Abstract

Oncotype DX™ is a commercially available reverse transcriptase-polymerase chain reaction based assay that provides a Recurrence Score (RS) and has been shown to provide prognostic and predictive information in estrogen receptor-positive lymph node-negative breast cancers. Independent studies of its utility in routine practice are lacking. Slides and surgical pathology reports from 42 cases of breast carcinomas evaluated by Oncotype DX™ were retrospectively reviewed to determine patient age, tumor size, histologic grade, estrogen and progesterone receptor (ER and PR) and ERBB2 (HER-2/neu) data, with ER and PR reported as a semi-quantitative score reflecting both intensity of staining and proportion of positive cells.

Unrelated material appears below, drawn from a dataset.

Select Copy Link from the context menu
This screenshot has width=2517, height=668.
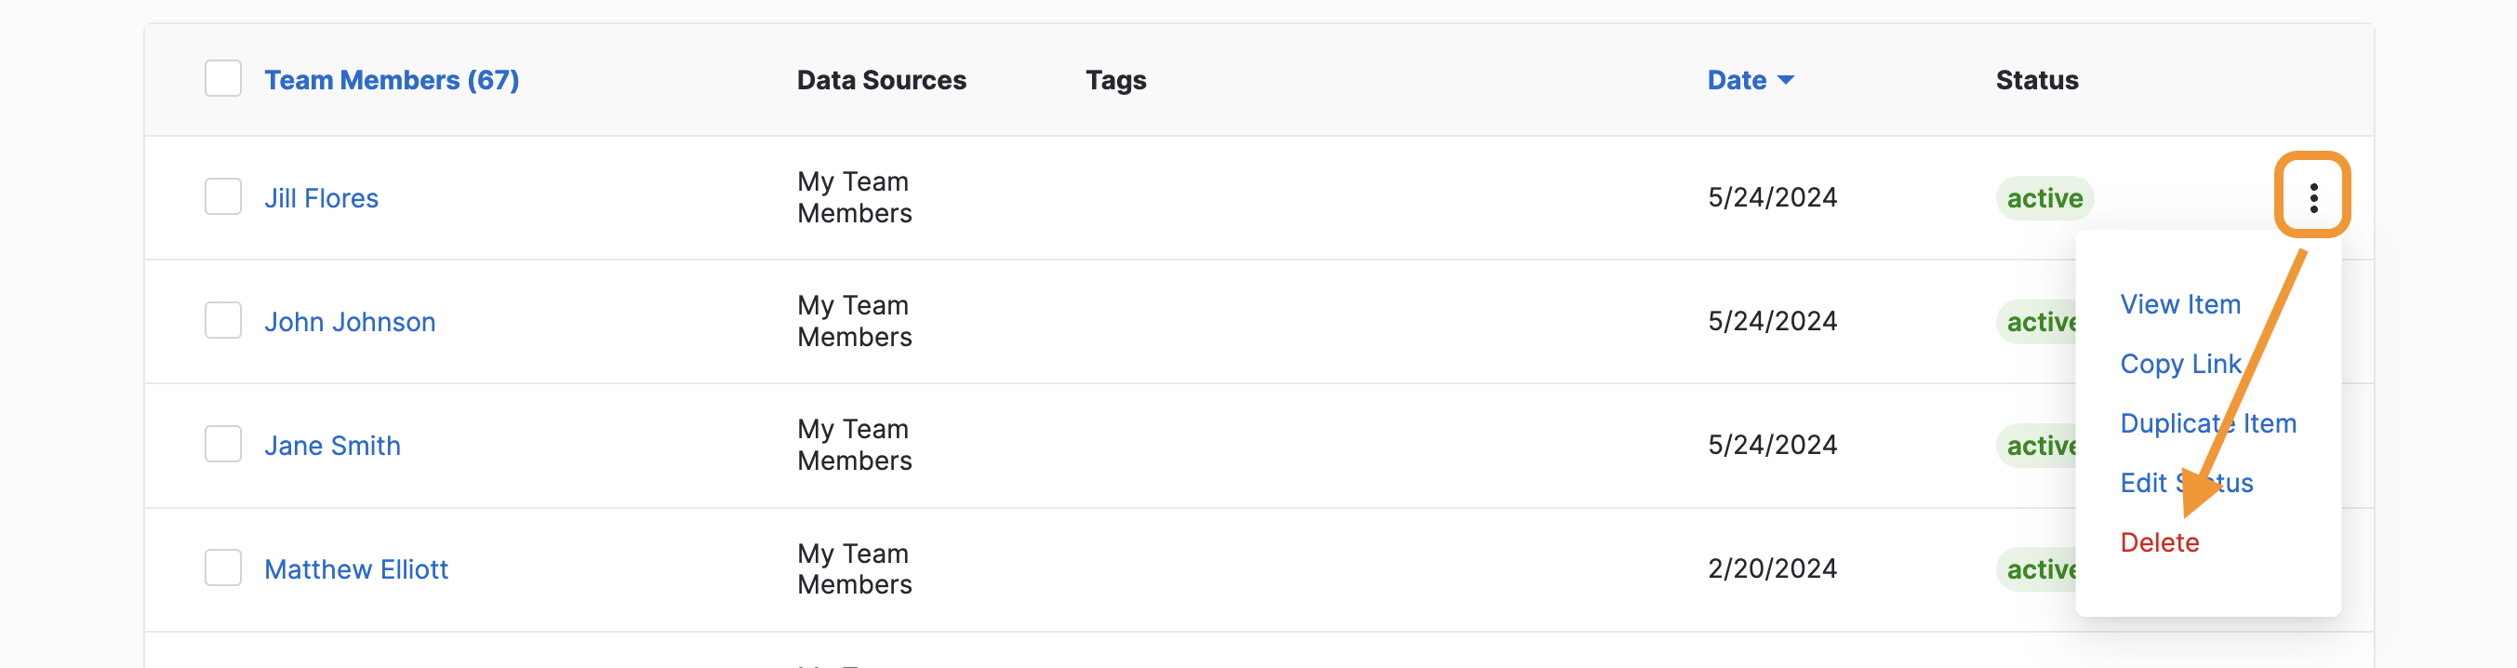(2181, 363)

We show here that Recurrence Score is significantly correlated with tubule formation, nuclear grade, mitotic count, ER immunohistochemical score, PR immunohistochemical score, and HER-2/neu status, and that the equation RS=13.424+5.420 (nuclear grade) +5.538 (mitotic count) −0.045 (ER immunohistochemical score) −0.030 (PR immunohistochemical score) +9.486 (HER-2/neu) predicts the Recurrence Score with an R2 of 0.66, indicating that the full model accounts for 66% of the data variability. Although the Oncotype DX™ Recurrence Score holds potential, further validation of its independent value beyond that of histopathologic analysis is necessary before it can be implemented in clinical decision making.